The short answer is: only by degree.  Progressives of all stripes work to establish “equality” by empowering governments. The difference is their place on the axis of forced egalitarianism. 

Like other democratic socialists, the Vermont Democrat rejects communism, National Socialism (Nazis), fascism and other variants as anti-democratic.  The democratic socialists insist that they can preserve human liberties while forcing everyone into communal economic arrangements.  The key is to have “the people” collectively make all important economic decisions. 

I ask: Have you ever been on a small committee? Can you imagine trying to get collective agreement on literally millions of economic decisions made by people every day? This is why top-down systems don’t work. 

Informed by their Christian faith, America’s founders were under no delusions about people’s propensity for misbehavior. So they labored to create a government that held human life in the highest regard (eliminating slavery came later) while denying too much power to any one person or group.

Whatever its trappings, socialism’s underlying philosophy is dangerously wrong.  Its mainspring is envy, coupled with a profound misunderstanding of human nature as perfectible; we just need the right system. 

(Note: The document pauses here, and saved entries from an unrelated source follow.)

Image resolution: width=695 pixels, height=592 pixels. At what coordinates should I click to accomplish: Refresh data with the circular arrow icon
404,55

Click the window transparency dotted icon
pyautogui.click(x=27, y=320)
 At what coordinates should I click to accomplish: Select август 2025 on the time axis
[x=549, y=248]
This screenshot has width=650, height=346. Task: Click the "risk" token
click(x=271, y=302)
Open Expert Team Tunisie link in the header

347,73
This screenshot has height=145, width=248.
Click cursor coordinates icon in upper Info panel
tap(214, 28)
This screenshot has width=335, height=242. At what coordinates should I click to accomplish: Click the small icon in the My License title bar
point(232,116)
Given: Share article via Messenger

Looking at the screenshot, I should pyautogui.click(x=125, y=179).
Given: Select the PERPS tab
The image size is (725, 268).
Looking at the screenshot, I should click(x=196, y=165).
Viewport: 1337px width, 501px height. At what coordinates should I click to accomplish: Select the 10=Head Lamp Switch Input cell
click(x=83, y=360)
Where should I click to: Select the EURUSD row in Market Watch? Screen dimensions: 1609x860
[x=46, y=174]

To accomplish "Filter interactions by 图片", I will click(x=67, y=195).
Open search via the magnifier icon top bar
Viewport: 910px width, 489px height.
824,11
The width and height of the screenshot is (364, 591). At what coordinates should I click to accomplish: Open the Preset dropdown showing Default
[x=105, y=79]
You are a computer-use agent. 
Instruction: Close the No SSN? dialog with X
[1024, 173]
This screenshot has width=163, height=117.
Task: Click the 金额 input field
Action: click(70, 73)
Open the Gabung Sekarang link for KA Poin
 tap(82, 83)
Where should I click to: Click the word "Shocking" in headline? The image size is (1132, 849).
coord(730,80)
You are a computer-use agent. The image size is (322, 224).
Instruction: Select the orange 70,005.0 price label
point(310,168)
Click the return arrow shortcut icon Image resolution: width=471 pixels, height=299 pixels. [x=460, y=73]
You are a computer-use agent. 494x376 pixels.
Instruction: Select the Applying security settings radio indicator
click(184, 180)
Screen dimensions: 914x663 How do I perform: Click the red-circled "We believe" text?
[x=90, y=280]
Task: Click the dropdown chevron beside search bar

Sen. Sanders, like Donald Trump and Ted Cruz, has tapped into very real distress all over America over the hollowing out of our manufacturing sector and the growing gap between rich and poor.  The middle class is withering and entire towns are disappearing, with jobs going to Mexico, China and other countries where multinational corporations find cheap labor. 

The problem is that Mr. Sanders’ democratic socialism, with open borders and open welfare, is aimed at expanding the Free Stuff Army, which empowers government. Any such arrangement must eventually resort to force against independent-minded dissenters.

In Venezuela, a relatively well off, oil-fueled democracy where voters installed the democratic socialist administration of Hugo Chavez in 1999, there are now toilet paper shortages, rampant inflation, social unrest and other telltale signs of economic calamity.  In the name of equality, bureaucrats looted the nation’s wealth and confiscated whole industries. The press has been effectively muzzled.

In so-called democratic socialist European countries, religious liberty is under assault, as it is in America’s more liberal enclaves.  In Oregon, a state with more than its share of democratic socialists, the Christian couple who declined to bake a cake for a same-sex ceremony have been ordered by the Bureau of Labor and Industry commissioner to “rehabilitate” themselves by abandoning their biblical beliefs and obeying a gag order against discussing their beliefs in public.  I’ve yet to hear any democratic socialists having a problem with this. 

Under democratic socialism, we’re told, companies will be employee-owned, and profits will be either shared by the employees or distributed to ensure “social justice.”  Profit-sharing seems to be a good idea, but It’s never clear who gets to decide how to do it, or what happens when one employee works much harder or goofs off.   The Jamestown colonists found out that communal sharing of resources regardless of effort leads to indolence, resentment, conflict and shortages.

To see where democratic socialists want to take us, it’s instructive to peruse websites such as feelthebern.org.

There you’ll find an array of policy prescriptions that differ only slightly from those of President Obama’s de facto march toward socialism.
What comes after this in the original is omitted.